What to do ->
Answer these from the thread excerpt:
(a) According to the moderator, how many posts did she remove?
(b) Which reviewer does Nigel Mitchell say can charge so much because readers know they are tough and fair?
(c) How long does dmac say KBoards takes to load?

Source excerpt ->
No one is asking you to buy a review but as you probably know getting volunteer reviews is not easy.

Our eyeballs come from the promotions we run. We have the best book promotional system - bar none - in iRabbit. It's proven in the music and gaming industry and it works not by gathering "friends" but though generating trackable leads that result in proven sales.

You can start to learn about it at:
http://www.bookmarq.net/marketing-packages-overview/

Then come back and try and pick holes.

But please don't bother if you already know everything.


----------



## Betsy the Quilter (Oct 27, 2008)

Ok, folks....

Ann is probably asleep, Harvey's traveling and I just got to a hotel with WiFi.  Locking the thread while I review.

EDIT: OK, I've read through the thread as it stands, removed one post.

PaigeDoyle, our members might not mind your snarky analysis of those who posted asking the tough questions that should be expected by anyone asking people to fork over hard-earned money, but I do.  I expect a little more patience and civility and a little less snark from someone asking people to buy a service from an unknown entity.

Folks, I'm going to reopen the thread, but I expect civility on all sides.  Tough questions are appropriate, but they can be asked civilly.  I know.

Betsy
KBoards Moderator


----------



## Nigel Mitchell (Jan 21, 2013)

You can judge a person by how they treat those who can do nothing for them. That's all I'll say about the earlier name-calling.

I think the question people are asking or at least I am is what will the reviewer bring? Reviews are most valued when they come from big names, especially people the potential reader has heard of. Kirkus can charge so much because readers know they are tough and fair, so a good review from them carries a lot of weight. Reviews from famous authors like Stephen King also can sway readers. But the reviews from a company readers will know only exists for authors to pay to provide reviews, that will bring more of a backlash. Reviews from someone the reader has never heard of, I can get that for free by sending out advanced review copies to people. If you have famous authors or reviewers who've worked for other magazines or websites whose names readers would recognize, that would help.

Also, what am I supposed to do with this review I've paid for? Will you have a central website that regularly posts these reviews for readers to browse? Or do you just give authors the reviews to post on their blog or in their book description? If it's the latter, it will make the review even more suspect, since readers can't verify the source.


----------



## dmac (Jun 23, 2014)

A website that will provide me exposure would not take more than 5 seconds to load on a fast cable internet connection. Kboards, for example, takes less than one.


----------



## Joseph Turkot (Nov 9, 2012)

> "Trade publishers" is an established term and they currently account for 94.6% by sales value of the world's published books (online and digital) market.


Have you seen authorearnings.com?


----------



## chris56 (Jun 8, 2013)

I don't find any value in paying for a review.  To me, the reviews that have true value are the ones that are posted by people on the sales pages of the book.  Those are the reviews that get the most attention because they're right there in front of prospective buyers.  I just can't see people hunting down a website that has only one review of a book.


----------



## PaigeDoyle (Mar 9, 2014)

Stored records ->
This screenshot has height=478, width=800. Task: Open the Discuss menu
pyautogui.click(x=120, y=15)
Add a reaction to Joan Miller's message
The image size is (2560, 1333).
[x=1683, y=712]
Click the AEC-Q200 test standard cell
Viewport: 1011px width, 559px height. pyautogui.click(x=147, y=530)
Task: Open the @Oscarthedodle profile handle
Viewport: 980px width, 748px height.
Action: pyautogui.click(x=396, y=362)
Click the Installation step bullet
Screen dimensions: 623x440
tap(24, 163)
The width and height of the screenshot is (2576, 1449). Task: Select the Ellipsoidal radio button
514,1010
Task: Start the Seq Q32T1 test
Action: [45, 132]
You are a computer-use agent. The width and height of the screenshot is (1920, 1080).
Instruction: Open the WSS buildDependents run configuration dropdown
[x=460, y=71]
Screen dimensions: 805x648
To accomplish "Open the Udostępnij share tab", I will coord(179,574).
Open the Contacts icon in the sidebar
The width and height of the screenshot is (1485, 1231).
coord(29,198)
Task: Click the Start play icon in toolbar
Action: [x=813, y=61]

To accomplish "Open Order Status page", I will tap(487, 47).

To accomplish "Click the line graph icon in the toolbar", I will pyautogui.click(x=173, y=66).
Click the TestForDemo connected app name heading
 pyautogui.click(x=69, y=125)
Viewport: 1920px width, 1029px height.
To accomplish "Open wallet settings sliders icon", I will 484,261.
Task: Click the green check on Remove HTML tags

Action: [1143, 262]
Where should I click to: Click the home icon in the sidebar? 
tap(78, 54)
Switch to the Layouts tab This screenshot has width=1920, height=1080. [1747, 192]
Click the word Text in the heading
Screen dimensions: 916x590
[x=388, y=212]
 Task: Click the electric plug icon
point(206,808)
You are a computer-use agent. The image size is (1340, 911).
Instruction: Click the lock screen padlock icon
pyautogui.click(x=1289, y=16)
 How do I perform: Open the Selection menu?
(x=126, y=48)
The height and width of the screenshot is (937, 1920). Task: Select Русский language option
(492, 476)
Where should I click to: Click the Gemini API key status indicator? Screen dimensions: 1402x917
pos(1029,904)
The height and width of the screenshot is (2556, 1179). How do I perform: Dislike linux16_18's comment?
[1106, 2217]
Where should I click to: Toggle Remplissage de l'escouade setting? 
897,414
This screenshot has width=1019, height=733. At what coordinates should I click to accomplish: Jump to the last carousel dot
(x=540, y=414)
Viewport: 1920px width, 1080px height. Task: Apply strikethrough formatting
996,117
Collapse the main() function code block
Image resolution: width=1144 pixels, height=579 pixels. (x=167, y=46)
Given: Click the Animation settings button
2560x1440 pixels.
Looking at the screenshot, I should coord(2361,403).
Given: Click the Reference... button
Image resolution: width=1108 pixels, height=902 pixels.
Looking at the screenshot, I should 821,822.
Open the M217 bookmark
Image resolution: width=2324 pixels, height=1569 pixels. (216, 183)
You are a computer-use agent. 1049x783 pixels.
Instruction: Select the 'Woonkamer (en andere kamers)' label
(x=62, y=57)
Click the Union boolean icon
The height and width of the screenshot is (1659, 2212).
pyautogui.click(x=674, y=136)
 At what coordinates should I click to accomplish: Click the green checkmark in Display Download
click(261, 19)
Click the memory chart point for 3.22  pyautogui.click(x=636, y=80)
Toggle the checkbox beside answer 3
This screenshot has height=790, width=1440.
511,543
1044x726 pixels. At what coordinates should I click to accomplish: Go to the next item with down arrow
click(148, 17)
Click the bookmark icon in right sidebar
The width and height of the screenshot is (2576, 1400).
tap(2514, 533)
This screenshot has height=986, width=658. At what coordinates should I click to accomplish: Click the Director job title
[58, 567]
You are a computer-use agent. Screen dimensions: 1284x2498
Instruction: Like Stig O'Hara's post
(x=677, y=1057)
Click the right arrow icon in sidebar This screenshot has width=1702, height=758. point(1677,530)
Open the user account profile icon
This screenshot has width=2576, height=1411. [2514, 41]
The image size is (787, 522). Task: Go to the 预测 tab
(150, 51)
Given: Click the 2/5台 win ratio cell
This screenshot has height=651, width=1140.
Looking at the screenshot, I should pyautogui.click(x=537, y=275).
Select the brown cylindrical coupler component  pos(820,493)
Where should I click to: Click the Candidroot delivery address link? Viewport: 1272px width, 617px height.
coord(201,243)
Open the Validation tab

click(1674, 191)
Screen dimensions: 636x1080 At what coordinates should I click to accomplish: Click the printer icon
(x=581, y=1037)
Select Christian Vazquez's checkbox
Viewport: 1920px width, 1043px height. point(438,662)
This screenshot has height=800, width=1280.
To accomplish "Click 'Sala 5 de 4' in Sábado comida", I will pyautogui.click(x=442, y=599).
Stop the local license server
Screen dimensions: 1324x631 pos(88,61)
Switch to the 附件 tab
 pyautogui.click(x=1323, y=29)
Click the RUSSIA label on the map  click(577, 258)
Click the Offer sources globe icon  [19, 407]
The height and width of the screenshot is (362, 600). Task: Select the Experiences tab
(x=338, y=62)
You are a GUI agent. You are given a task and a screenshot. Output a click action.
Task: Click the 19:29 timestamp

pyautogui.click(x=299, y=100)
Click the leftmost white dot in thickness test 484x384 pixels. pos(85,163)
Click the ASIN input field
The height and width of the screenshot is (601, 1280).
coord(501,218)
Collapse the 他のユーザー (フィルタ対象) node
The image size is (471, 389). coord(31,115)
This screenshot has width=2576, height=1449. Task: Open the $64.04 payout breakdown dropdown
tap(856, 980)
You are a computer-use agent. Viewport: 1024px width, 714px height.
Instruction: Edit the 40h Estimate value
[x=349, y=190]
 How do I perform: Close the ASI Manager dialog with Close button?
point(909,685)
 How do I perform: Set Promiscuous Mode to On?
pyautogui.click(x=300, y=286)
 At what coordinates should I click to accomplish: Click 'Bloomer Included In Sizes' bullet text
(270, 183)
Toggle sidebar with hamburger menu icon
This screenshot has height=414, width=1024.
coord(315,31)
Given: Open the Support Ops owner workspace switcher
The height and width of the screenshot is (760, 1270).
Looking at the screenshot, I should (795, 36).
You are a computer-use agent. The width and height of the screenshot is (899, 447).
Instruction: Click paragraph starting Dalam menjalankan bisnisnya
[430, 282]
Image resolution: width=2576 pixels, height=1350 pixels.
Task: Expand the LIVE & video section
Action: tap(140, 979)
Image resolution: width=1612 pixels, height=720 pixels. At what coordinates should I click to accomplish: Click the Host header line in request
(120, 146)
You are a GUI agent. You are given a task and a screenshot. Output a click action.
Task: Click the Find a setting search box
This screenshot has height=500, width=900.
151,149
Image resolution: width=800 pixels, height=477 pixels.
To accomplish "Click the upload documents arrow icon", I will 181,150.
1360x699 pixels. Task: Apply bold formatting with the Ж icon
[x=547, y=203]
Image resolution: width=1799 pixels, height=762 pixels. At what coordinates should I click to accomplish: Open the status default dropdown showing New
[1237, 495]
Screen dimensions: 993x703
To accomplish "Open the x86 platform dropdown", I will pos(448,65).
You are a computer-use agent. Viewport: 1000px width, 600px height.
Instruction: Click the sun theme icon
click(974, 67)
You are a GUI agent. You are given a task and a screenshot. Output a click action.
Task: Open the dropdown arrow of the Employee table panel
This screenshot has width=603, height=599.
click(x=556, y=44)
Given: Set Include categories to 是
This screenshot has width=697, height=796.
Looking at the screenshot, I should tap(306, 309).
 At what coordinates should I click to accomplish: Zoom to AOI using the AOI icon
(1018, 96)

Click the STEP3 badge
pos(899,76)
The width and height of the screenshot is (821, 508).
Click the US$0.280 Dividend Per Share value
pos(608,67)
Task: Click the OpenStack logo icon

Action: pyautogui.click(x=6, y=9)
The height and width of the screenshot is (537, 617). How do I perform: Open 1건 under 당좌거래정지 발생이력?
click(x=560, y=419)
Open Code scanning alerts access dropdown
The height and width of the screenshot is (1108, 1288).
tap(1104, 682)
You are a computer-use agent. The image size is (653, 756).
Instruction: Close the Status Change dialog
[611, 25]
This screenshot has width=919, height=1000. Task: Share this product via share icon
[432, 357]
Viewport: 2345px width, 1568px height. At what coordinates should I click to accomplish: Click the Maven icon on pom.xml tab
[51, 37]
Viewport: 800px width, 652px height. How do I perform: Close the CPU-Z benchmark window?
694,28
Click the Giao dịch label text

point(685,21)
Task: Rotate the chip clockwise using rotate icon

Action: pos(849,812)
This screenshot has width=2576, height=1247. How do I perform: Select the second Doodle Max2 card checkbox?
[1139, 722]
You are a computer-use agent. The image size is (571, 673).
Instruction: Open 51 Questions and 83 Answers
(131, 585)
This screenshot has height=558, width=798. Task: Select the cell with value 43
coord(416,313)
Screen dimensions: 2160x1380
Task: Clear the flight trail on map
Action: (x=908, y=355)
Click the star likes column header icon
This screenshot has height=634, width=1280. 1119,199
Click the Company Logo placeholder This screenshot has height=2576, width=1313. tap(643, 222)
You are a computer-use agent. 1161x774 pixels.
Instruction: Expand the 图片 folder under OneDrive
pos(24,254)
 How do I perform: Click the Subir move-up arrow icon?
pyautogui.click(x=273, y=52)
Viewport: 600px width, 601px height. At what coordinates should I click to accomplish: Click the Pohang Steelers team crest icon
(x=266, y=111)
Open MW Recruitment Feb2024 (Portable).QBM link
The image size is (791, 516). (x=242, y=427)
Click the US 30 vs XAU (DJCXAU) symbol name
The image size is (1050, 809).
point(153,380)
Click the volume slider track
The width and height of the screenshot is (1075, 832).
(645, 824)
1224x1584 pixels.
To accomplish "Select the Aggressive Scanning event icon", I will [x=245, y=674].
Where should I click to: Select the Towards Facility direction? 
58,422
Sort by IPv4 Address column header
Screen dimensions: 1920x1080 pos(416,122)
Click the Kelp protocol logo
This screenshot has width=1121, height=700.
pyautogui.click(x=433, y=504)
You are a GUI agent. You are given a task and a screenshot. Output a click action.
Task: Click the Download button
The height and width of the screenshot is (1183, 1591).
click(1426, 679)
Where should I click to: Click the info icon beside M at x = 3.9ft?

Answer for this exercise ->
(a) One post.
(b) Kirkus.
(c) Less than one second.